Action item: I would like the line with "The image size" and every line after it, down to the end of the entries below, output exactly and without pictures.
***** Source records
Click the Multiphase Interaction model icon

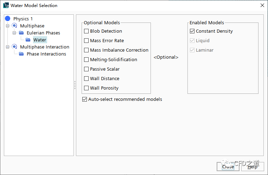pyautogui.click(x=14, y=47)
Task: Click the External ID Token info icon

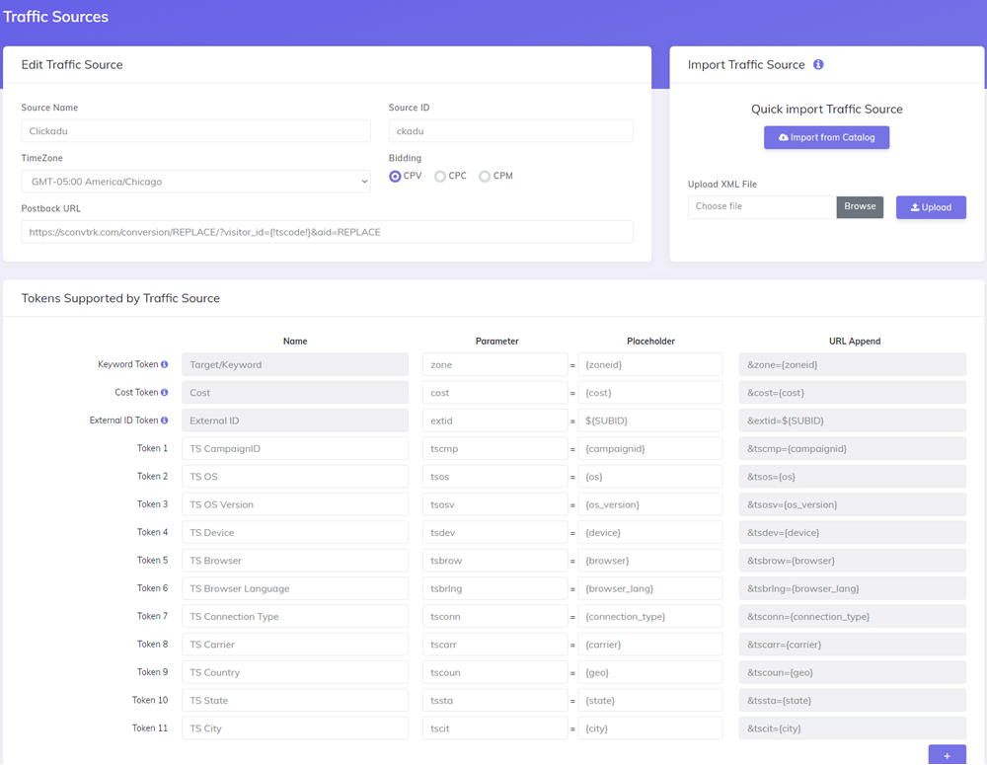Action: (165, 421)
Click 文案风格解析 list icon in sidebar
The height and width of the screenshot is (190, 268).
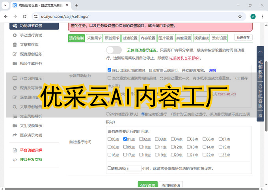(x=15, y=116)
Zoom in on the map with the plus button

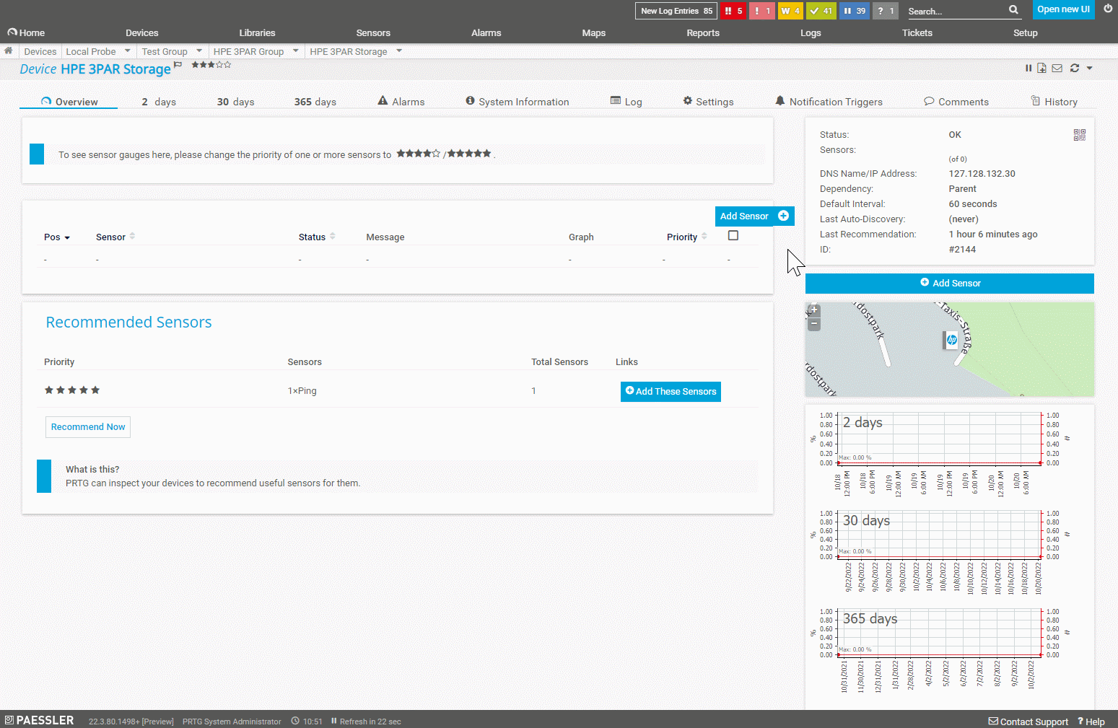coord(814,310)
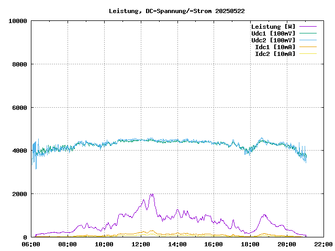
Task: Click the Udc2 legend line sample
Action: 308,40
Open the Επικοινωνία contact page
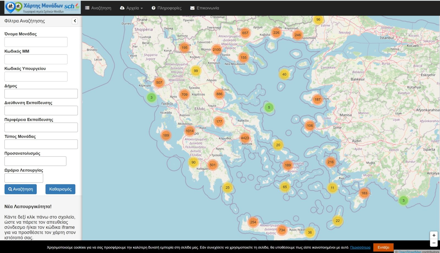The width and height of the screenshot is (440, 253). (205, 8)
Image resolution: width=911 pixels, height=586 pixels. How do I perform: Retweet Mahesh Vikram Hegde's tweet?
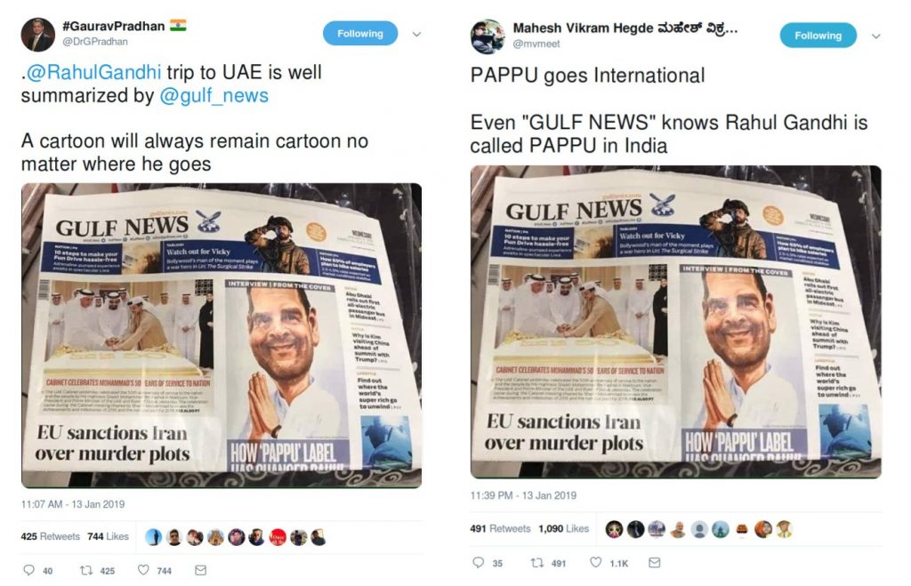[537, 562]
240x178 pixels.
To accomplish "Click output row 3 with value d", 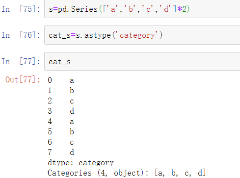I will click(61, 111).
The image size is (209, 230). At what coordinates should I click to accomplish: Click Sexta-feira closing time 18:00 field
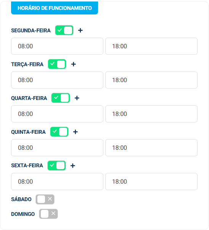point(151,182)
**********
Solution to this exercise:
The image size is (209, 230). At what coordinates should I click to accomplish: Click Sexta-feira closing time 18:00 field
point(151,182)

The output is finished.